Working with Whadjuk Balardong Elder Robyn Collard, we were selected by the City of Fremantle to prepare a proposal for the ‘Fremantle Malls’ and ‘Fremantle Piazza’ city blocks.
Walyalup / Fremantle What If 2025
Project Team: Whadjuk Balardong Elder Robyn Collard, Simon Pendal, Janine Moroney and Matt Gagen.
Through this proposal we ask the question - What if we were to operate in a state of affection for Country? Shifting the standard emphasis from ‘buildings’ to ‘Country with buildings bending to Country’. We asked What if Country had a greater presence in City…for everyone and everything…human and more-than-human.
The existing Malls and Piazza sites are considered some of the least successful in Fremantle on multiple grounds - as civic places, the quality of their built fabric and their commercial performance. Unloved, ugly and underutilised, our immediate thoughts were to demolish all buildings and start again, unlock the earth, allowing it to breathe for the first time in 150 years. The scale of demolition waste caused us to reconsider the opportunity of a large alterations and additions project. Stripping-back the existing buildings, removing their most ineffective parts, we began to see them as possessing a certain charm. Retaining 85% we opted for strategic demolition, opening up a 50m x 50m endemic wetland garden at the project’s centre.
Comprised in six built parts we seek to introduce a diversity of uses - ground floor retail and hospitality, social housing, multiple sites for offices, hotel and residential. The centre of the site is kept less dense or entirely emptied for the garden, an invitation to the sun, wind and rain. The edges of the site - particularly the east and west edges - are built-up to a more metropolitan scale, looking outwards, over the rooftops and into newly created urban laneways.

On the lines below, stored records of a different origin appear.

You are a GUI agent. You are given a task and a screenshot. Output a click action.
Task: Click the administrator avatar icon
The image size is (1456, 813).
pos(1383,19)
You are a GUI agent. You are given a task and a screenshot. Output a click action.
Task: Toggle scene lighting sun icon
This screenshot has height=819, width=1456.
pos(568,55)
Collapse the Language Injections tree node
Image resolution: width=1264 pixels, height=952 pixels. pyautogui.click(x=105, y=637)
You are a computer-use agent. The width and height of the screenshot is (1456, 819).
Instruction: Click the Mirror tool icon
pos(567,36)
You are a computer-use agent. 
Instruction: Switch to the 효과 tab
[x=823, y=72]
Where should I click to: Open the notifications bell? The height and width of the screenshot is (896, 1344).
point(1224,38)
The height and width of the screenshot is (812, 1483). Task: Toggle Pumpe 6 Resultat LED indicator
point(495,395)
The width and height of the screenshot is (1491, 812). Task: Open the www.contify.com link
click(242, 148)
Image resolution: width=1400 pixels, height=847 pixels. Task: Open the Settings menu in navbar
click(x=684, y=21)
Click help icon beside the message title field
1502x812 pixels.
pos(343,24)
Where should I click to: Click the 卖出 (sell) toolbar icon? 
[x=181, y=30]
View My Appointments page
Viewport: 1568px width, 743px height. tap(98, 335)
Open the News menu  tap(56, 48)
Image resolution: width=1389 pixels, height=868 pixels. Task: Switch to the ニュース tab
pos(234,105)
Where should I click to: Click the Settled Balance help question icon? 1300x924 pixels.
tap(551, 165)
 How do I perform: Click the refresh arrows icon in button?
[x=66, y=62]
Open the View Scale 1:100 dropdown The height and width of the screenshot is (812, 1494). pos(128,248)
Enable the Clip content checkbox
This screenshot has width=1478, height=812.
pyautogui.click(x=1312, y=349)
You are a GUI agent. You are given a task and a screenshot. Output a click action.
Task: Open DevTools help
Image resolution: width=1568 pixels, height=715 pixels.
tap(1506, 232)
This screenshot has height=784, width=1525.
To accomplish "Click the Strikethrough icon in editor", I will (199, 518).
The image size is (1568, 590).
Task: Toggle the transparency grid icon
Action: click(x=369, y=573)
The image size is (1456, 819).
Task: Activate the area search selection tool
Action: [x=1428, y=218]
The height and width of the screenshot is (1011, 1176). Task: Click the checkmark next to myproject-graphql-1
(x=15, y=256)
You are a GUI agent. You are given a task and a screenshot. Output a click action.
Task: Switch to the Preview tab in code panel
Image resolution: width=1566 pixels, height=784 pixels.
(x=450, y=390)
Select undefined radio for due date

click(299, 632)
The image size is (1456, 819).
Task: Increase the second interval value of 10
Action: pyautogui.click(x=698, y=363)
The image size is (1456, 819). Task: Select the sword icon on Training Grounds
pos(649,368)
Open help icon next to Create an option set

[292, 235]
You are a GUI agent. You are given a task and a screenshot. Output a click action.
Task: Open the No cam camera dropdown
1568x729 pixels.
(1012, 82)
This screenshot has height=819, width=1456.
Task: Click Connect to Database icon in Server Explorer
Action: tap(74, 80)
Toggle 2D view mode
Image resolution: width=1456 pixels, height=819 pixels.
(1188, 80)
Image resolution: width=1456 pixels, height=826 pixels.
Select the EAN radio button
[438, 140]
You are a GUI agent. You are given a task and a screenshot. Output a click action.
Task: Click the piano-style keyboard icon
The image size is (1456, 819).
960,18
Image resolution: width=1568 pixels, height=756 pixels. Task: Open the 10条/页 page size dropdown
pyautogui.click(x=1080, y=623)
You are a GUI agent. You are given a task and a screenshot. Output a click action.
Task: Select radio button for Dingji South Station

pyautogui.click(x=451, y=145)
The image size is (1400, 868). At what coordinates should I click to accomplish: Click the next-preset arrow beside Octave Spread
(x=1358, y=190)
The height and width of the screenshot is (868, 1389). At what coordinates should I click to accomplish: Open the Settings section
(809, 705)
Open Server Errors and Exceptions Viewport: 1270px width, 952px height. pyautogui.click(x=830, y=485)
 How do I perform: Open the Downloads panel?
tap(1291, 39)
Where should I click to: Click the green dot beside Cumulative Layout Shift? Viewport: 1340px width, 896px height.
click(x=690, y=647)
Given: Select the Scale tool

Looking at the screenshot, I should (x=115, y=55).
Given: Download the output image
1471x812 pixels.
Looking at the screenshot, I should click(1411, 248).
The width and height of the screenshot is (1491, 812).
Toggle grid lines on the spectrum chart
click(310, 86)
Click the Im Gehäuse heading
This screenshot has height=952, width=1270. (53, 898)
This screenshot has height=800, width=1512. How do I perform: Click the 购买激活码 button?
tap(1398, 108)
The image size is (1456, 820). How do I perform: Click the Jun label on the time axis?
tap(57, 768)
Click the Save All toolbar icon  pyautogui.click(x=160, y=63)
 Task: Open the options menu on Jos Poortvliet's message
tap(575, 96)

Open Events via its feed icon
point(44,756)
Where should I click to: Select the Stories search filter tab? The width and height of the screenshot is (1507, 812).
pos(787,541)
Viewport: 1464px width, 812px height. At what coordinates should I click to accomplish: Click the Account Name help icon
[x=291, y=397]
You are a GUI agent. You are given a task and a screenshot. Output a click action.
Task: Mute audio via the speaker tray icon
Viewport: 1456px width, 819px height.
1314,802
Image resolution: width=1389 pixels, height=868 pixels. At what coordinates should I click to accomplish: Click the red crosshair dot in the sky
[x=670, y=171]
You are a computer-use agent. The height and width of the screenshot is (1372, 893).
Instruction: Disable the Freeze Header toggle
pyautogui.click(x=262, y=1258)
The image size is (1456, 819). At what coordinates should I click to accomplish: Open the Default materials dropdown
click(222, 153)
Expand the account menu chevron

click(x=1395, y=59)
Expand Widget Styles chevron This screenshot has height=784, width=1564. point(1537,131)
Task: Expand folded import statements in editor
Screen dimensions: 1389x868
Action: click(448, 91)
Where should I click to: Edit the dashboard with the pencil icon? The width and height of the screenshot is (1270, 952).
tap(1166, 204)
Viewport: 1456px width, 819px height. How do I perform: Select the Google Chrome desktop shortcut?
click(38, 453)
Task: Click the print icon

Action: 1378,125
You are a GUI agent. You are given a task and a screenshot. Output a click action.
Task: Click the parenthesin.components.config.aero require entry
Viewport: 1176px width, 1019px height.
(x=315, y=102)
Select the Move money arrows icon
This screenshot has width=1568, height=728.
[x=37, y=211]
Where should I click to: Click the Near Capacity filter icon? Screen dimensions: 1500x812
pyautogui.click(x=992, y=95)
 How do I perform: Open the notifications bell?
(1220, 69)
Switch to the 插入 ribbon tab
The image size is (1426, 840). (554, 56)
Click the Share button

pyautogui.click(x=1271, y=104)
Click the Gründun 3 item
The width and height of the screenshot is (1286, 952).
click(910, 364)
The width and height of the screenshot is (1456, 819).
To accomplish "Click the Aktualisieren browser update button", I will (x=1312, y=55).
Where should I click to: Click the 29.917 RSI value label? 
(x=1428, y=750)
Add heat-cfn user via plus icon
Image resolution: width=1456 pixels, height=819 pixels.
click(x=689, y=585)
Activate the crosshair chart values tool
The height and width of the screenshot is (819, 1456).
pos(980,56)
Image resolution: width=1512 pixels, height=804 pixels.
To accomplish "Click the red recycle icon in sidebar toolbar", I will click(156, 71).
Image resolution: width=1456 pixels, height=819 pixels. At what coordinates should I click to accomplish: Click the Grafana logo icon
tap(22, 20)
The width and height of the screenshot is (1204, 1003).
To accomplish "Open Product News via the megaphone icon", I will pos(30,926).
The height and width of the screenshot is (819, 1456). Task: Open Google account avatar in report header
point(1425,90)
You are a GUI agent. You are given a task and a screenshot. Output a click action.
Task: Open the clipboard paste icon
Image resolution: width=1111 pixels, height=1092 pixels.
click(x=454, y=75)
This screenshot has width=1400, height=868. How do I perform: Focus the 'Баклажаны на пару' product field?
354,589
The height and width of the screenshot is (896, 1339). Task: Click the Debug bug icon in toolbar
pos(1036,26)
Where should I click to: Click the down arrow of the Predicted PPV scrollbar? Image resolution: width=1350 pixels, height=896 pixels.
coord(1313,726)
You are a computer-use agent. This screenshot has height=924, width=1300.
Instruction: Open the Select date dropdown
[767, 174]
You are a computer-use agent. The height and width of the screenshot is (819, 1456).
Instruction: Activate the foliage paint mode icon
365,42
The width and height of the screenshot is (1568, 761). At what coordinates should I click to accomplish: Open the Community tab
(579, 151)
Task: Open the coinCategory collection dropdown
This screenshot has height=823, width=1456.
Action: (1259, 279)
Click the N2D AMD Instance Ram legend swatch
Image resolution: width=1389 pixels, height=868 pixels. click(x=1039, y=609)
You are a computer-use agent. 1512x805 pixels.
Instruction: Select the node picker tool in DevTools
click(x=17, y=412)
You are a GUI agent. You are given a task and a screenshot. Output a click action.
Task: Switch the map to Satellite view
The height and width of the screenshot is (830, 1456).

It became important that the new buildings (above the existing 2-storey layer) would appear as a cohesive set, as equals, irrespective of use. Each of the new buildings is moulded to its adjacent piece of the city, their scale relationships crucial to being good neighbours. Within the site, terraces and rooftop gardens allow the occupants long, enjoyable vistas through its centre, between distant neighbours, and to the new wetland garden.
The wetland garden, terraces and rooftops offer extensive habitat for birds, reptiles, amphibians and insects. It would be a place of water, and on occasion, of cultural fire, language, ceremony and cultural exchange.